• **Data**
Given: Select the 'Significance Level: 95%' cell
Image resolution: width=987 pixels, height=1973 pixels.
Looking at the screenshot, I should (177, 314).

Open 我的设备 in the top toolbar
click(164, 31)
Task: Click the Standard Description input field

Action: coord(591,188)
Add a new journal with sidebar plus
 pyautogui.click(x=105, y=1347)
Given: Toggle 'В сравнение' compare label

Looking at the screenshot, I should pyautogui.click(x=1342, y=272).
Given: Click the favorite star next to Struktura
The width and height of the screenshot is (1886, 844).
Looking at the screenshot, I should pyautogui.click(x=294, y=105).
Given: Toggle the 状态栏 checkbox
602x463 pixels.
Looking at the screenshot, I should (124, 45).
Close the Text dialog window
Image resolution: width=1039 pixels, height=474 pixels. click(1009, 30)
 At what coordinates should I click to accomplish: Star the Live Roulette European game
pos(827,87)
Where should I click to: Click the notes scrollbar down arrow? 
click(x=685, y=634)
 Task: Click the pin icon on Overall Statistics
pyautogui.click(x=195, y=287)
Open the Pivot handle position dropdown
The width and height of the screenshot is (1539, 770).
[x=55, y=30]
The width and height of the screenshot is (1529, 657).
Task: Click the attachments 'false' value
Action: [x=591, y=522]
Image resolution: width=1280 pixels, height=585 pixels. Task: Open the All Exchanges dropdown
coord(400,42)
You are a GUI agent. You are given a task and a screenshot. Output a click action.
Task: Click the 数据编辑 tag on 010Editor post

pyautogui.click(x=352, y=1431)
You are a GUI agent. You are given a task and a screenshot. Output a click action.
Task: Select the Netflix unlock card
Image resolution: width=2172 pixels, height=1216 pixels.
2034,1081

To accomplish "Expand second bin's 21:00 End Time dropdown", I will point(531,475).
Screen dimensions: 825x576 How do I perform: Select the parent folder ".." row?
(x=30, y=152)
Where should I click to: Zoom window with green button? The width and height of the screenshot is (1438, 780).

• **What to produce**
Revise the rows starting at the first one and ending at the line containing "should pyautogui.click(x=1342, y=272).", changing "Toggle" to "Switch" and leaving everything else as it is.

• **Task solution**
Given: Select the 'Significance Level: 95%' cell
Image resolution: width=987 pixels, height=1973 pixels.
Looking at the screenshot, I should (177, 314).

Open 我的设备 in the top toolbar
click(164, 31)
Task: Click the Standard Description input field

Action: coord(591,188)
Add a new journal with sidebar plus
 pyautogui.click(x=105, y=1347)
Given: Switch 'В сравнение' compare label

Looking at the screenshot, I should pyautogui.click(x=1342, y=272).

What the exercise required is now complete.